Virtualization has proven to be one of the most reliable training methods by ensuring all students receive the same starting environment. With the Skillable lab platform, you have a variety of virtualization hosting platform options which include both full scale virtual machines and lightweight Linux containers.

Virtual machine hosting options include Hyper-V, VMware, Amazon Web Services and Microsoft Azure, and container options include general Docker and Coding specific images.

Before you can begin to compare virtualization hosting fabrics, you need to understand the different options available for virtualization.

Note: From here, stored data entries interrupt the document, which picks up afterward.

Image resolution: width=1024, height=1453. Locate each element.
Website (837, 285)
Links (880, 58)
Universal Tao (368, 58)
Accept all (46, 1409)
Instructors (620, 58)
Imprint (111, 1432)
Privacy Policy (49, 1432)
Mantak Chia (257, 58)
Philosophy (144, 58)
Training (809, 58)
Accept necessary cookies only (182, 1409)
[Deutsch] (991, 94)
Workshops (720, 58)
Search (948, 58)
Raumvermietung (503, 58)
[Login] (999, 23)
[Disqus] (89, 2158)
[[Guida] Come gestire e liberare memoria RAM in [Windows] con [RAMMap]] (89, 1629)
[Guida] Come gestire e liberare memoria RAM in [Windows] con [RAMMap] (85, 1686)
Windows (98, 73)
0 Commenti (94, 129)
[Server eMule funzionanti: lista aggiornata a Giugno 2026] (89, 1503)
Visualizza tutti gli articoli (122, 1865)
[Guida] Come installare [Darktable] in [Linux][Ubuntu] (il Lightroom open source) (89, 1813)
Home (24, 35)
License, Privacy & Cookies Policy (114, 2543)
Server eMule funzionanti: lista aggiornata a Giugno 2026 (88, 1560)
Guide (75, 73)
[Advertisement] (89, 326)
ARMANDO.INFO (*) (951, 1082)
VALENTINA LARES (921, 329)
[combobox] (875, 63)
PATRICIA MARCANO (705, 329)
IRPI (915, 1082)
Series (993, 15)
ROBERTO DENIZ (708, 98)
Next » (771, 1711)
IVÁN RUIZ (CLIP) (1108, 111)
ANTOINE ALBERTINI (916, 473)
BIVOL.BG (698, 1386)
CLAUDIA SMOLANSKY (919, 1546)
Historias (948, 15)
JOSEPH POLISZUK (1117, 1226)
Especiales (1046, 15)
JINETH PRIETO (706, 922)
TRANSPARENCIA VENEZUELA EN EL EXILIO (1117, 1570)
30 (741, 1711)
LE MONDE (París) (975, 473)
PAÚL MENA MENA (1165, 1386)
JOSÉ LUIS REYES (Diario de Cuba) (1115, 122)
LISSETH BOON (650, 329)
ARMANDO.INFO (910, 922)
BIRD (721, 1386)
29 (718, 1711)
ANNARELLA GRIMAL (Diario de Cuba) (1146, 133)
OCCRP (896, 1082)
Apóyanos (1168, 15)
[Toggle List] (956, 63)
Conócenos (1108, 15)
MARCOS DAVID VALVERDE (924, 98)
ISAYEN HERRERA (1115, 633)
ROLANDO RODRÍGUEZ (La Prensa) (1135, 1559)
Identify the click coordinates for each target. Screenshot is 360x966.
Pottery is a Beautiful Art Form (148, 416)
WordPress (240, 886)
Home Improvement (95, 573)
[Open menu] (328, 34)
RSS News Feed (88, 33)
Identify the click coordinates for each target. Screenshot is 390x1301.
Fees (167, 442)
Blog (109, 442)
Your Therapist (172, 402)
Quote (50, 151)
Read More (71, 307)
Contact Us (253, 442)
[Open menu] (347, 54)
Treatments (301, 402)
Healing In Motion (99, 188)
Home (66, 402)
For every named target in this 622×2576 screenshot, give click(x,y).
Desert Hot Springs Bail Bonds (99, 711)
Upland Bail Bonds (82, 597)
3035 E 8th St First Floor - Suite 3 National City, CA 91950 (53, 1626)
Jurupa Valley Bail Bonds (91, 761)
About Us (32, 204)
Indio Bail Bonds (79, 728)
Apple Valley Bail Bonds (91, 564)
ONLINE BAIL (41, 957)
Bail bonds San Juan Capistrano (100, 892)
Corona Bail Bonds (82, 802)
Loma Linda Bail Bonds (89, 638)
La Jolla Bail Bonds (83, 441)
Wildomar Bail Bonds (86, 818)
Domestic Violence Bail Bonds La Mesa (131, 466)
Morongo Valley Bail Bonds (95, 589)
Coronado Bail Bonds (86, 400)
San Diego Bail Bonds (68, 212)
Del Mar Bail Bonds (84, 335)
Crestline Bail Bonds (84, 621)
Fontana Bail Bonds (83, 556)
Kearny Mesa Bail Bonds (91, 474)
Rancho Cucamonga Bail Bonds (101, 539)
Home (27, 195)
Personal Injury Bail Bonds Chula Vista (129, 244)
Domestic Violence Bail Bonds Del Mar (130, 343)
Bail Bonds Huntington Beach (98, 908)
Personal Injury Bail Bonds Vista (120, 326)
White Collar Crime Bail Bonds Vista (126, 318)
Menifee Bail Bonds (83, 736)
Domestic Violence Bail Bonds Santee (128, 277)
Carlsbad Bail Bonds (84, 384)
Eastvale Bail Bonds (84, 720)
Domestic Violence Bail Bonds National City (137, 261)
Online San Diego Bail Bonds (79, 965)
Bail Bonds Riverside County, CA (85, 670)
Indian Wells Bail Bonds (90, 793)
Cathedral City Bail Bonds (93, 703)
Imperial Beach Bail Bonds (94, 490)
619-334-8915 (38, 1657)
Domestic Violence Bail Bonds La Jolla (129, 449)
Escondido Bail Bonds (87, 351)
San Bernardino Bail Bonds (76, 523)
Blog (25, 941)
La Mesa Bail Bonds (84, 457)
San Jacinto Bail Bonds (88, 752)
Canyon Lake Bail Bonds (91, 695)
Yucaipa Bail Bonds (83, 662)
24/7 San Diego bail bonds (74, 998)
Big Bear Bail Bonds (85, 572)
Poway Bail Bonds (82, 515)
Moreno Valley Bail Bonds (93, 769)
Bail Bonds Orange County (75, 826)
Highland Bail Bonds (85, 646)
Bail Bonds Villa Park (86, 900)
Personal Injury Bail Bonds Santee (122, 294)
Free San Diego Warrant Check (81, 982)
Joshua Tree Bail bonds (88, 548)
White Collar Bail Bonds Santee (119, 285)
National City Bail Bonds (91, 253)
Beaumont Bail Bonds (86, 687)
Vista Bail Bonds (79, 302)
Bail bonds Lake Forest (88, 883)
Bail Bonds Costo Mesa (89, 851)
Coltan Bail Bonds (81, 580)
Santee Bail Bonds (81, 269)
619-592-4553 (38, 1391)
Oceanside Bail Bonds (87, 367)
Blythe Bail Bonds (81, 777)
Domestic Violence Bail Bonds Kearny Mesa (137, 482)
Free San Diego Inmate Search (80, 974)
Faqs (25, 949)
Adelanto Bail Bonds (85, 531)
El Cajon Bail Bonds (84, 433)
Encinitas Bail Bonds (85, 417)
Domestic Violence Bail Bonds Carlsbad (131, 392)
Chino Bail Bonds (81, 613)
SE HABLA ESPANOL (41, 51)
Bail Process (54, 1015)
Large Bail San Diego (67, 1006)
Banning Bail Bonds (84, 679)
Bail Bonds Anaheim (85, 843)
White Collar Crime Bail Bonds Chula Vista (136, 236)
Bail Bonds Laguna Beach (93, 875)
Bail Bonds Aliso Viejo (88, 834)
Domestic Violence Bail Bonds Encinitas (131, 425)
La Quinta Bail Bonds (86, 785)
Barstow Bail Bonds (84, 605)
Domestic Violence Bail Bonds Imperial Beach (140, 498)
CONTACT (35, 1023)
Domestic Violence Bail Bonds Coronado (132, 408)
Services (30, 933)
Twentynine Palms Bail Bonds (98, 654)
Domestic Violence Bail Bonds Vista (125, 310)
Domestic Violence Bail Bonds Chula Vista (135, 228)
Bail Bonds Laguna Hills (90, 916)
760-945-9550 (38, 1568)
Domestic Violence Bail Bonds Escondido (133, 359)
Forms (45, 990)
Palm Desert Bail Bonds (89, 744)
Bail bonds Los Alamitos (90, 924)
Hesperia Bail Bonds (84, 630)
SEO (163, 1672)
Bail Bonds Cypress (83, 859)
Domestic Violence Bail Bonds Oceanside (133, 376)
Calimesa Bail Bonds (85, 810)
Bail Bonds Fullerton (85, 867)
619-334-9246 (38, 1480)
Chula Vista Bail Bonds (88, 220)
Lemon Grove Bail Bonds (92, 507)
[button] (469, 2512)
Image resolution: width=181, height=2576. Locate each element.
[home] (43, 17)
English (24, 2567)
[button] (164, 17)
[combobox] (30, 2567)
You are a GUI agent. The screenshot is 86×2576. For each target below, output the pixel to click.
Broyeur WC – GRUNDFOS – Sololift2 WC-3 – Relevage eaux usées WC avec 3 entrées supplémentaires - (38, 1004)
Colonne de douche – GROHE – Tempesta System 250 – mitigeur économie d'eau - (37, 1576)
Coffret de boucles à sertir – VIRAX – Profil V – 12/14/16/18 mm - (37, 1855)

  • Extreme User Concurrency: Fabrics that support extreme user concurrency on the Skillable lab platform can support more than 2,000 users simultaneously launching from a single location.
  • Instantaneous Startup: Fabrics with instantaneous startup are ready for users to interact within 5-10 seconds after a learner launches it.
  • Windows Support: Full support for Windows Client and Server up to Windows 11/Server 2022.
  • Basic Linux Support: Linux support is provided for running the three major Linux distributions and their variants: Debian 8+ (including Ubuntu and Kali), SUSE 11+ (including openSUSE) and Red Hat Enterprise Linux 6.4+ (including CentOS). While these operating systems will run successfully in a terminal, there may be limitations around aspects like networking, system services and desktop versions.
  • Full Linux Support: Linux is fully supported by these fabrics. Including advanced networking configurations, manipulating system services and full desktop interaction.
  • Full Dev Suite Support: Fabrics that support a full dev suite can have numerous software development tools installed such as full integrated developer environments (like Visual Studio), CI/CD tools (like Jenkins) and more.
  • Light IDE Support: Fabrics that support a Light IDE can provide users with a simplified integrated developer environment, such as Visual Studio Code.
  • Basic Code Editing and Testing: Fabrics that enable basic code editing and testing enable the learning and evaluation of basic syntax or logic of programming languages.
  • Nested Virtualization: This option provides the ability to run another hypervisor within your virtual machine.
  • Highly Configurable Networking: Fabrics that have highly configurable networking permit complex networking configurations between various components of the environment itself, as well as the internet. Additionally, you may be able to select from one of many network adapter types or configure network monitoring on the adapter.
  • GPU Graphics/Compute Options: Fabrics that require dedicated GPUs for high-performance or 3D graphics rendering can run on specialized hardware for compute-intensive scenarios.
  • Start States: Start states permit a lab to be launched in an already running state, as compared to the standard format in which the virtual machines must go through a startup process. This has minimal impact on startup time but enables storing the RAM state of a virtual machine so that it may start up with already running programs.
  • Session Recordings: Session recordings enable playback of an exam-taker’s instance to view a complete play by play of their time in the lab.
  • Scoring Support: Fabrics with scoring support enable automated scripts to evaluate the learner’s environment and return a score based on how well they completed a task.
  • Instructor Monitoring: Instructor monitoring enables instructors to view their student’s labs in real-time, including the ability to jump in and take control when assistance is needed.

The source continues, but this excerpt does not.